Which estimation strategy names, including aliases, appear in the dbreg 0.0.3 release notes?

» **SELECTED EXTRACT**:
* BEGIN *
NEWS

dbreg 0.0.3

dbreg v0.0.3 is a big release, containing many new features and some important breaking changes. We have closed out most of items on our TODO list and this will probably be our final "beta" release before submitting to CRAN.

Website

We finally have a package website: grantmcdermott.com/dbreg 🎉

Breaking changes

The behaviour of the "mundlak" strategy has been changed. (#24)
- The old "mundlak" strategy is remapped to the new "demean" (alias "within") strategy, to better reflect the fact that this strategy invokes a (double) demeaning transformation. Users who want the old behaviour should thus use "demean" instead of "mundlak".
- Simultaneously, we now provide a revised "mundlak" strategy that implements a "true" Mundlak/CRE estimator; see New features below.
For estimations with two fixed effects on unbalanced panels, strategy="auto" now errors when the compression limits are exceeded. It does this to avoid silently selecting a different estimand (i.e., Mundlak/CRE instead of TWFE). For these ambiguous cases, users will now be prompted to explicitly choose "compress" (with higher limits) or "mundlak" (different model and thus potentially different coefficients). (#24)
The default verbose behaviour is changed to FALSE. Users can revert to the old behaviour for a single call (i.e., dbreg(..., verbose = TRUE)), or set it globally (i.e., options(dbreg.verbose = TRUE)). (#33)
* END *
» **DATASET SECTION**:
* BEGIN *
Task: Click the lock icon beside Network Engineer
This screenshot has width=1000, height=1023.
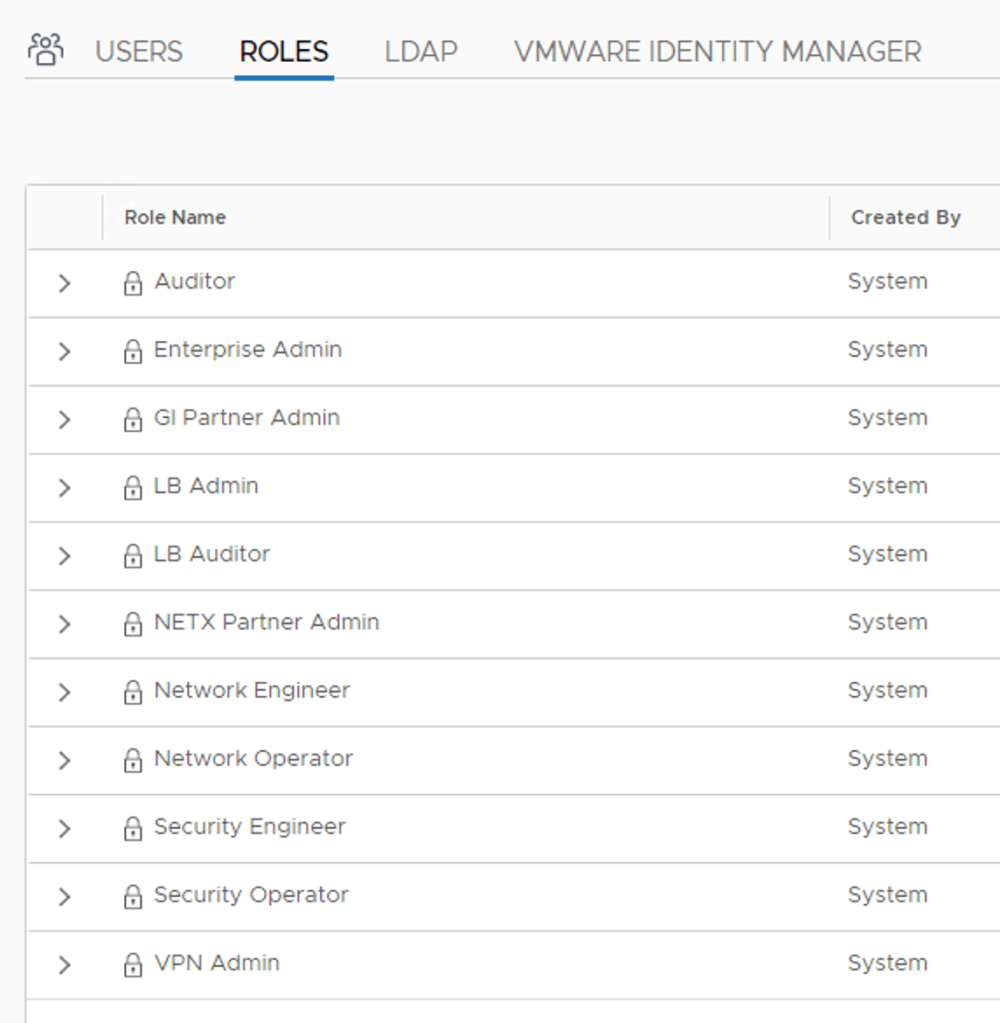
* END *
» **SOLUTION**:
- "mundlak"
- "demean"
- "within"
- "auto"
- "compress"